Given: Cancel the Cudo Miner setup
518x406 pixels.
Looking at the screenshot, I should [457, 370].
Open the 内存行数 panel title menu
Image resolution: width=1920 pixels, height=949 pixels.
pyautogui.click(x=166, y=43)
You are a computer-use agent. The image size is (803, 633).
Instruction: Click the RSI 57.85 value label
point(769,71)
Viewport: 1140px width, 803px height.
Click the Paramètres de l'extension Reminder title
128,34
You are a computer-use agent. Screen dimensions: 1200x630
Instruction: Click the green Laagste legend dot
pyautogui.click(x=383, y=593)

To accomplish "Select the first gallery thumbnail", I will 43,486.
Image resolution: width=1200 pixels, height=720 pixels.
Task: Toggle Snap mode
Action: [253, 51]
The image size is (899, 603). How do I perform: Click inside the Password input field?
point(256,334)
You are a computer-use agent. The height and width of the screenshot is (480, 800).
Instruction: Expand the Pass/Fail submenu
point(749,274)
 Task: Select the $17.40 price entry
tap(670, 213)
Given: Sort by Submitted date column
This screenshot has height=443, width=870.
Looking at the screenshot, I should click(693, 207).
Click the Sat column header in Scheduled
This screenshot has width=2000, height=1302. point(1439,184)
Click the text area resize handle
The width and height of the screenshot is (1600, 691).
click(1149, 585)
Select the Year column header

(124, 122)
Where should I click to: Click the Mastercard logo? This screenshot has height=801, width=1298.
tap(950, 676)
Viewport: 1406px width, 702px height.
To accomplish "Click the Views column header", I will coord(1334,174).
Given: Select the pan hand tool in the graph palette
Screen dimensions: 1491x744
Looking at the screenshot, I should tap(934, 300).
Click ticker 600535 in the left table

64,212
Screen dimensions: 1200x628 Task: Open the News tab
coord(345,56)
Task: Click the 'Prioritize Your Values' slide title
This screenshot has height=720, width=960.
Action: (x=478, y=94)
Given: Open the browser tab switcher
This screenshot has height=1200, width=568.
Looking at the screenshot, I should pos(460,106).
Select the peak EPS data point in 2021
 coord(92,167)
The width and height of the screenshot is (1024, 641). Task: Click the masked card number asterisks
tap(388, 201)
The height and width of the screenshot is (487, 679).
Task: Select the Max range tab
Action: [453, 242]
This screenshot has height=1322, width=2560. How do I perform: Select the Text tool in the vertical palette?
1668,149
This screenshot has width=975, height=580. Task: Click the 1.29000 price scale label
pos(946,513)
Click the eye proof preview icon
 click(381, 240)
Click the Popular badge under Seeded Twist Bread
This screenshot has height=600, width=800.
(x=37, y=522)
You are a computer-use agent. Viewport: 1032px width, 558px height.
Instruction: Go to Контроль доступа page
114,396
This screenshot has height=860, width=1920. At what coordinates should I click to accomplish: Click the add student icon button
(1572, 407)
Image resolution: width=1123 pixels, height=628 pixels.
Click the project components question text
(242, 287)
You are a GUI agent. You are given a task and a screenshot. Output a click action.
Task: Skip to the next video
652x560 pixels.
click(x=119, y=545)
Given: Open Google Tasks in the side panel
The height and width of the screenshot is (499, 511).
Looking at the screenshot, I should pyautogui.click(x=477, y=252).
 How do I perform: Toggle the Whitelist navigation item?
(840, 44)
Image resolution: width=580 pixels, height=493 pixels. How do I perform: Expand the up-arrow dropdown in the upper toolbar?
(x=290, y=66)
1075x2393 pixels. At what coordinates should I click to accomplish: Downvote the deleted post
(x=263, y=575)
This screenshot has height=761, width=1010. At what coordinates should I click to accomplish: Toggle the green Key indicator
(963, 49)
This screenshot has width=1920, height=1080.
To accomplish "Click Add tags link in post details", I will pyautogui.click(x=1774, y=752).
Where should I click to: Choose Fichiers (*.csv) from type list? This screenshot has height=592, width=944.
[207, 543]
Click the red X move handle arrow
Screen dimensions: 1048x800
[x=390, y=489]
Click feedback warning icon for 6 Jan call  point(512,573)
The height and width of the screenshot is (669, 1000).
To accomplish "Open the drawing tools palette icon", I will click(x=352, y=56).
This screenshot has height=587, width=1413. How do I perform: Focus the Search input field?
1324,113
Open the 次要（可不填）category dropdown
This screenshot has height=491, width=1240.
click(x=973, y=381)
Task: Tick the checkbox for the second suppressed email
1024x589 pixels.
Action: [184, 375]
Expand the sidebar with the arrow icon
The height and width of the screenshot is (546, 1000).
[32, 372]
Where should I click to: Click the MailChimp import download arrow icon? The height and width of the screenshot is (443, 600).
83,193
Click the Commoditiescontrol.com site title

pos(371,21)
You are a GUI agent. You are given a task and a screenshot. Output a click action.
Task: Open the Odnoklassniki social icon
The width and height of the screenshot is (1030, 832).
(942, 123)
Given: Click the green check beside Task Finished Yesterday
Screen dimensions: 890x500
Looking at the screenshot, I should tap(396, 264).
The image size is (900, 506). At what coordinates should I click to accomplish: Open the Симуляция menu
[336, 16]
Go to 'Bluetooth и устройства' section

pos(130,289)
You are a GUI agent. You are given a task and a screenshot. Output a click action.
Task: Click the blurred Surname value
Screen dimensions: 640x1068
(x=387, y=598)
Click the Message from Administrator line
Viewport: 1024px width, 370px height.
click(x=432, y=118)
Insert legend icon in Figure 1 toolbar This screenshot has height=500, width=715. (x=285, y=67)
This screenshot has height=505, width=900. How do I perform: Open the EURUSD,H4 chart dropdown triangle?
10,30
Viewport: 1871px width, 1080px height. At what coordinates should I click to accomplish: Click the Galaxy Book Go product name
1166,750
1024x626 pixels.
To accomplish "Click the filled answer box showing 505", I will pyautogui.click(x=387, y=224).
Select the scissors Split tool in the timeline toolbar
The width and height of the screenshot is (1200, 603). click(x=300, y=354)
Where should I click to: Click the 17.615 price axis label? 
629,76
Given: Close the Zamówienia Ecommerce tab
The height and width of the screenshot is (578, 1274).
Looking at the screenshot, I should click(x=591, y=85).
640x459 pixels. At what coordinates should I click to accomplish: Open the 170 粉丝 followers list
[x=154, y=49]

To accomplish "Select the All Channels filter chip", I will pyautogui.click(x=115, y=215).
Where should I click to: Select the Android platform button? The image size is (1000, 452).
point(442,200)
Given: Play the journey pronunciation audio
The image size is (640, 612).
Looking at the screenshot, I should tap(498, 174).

## Problem requirements
Retype, exactly as written, everything from the first line of the data above through the line containing "You are a computer-use agent. The image". Nothing else should appear.

## Result of this exercise
Given: Cancel the Cudo Miner setup
518x406 pixels.
Looking at the screenshot, I should [457, 370].
Open the 内存行数 panel title menu
Image resolution: width=1920 pixels, height=949 pixels.
pyautogui.click(x=166, y=43)
You are a computer-use agent. The image size is (803, 633).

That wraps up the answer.